Building an auditable record of beneficial ownership

Feature two: reliable identifiers for people and entities

"What other companies did a particular beneficial owner act as a director of at that time?"

This question is very difficult to answer if individuals are not identified in a common and unambiguous way within declarations from all companies. A name is not enough to guarantee that a person or entity can be correctly identified. A unique reference such as an ID card number, an internal database key, or a company registration number (along with information about the issuing authority) can help identify the individual or entity in the real world.

These identifiers have a further function: they allow information about an individual or an entity to be brought together when it is disclosed at different points in time, or by different agents. Of course, considerations of data protection and privacy require that minimal personal information about individuals is made public, while still ensuring that the data is usable. This might mean that minimal descriptive fields relating to an individual are published; for example, just a name and a birth month and year. However, non-identifying internal references or identifiers can also be published so that an individual’s connections with multiple entities is made transparent.

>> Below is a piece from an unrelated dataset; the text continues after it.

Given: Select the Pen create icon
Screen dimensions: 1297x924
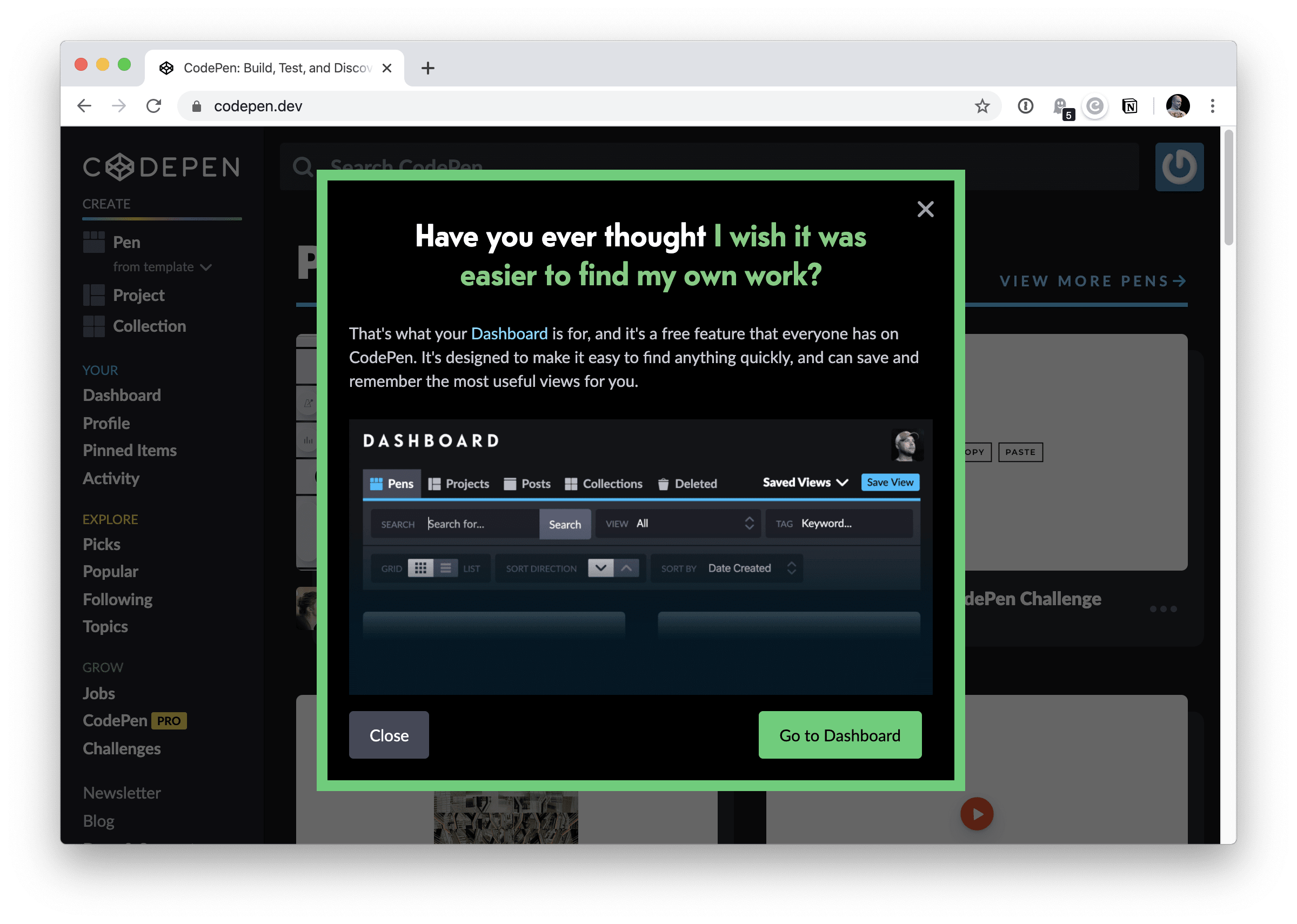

BODS allows different types of identifiers to be published for people (and for entities). So, for example, a non-identifying internal reference number FFT-826-HKE908 could be published for a particular beneficial owner. Finding out what other companies they are a director of would then simply involve searching records of directors for the same “FFT-826-HKE908” reference.

Recommendation

  • Good-quality unique identifiers should be provided for people and entities so that changes in beneficial ownership can be connected to the correct records.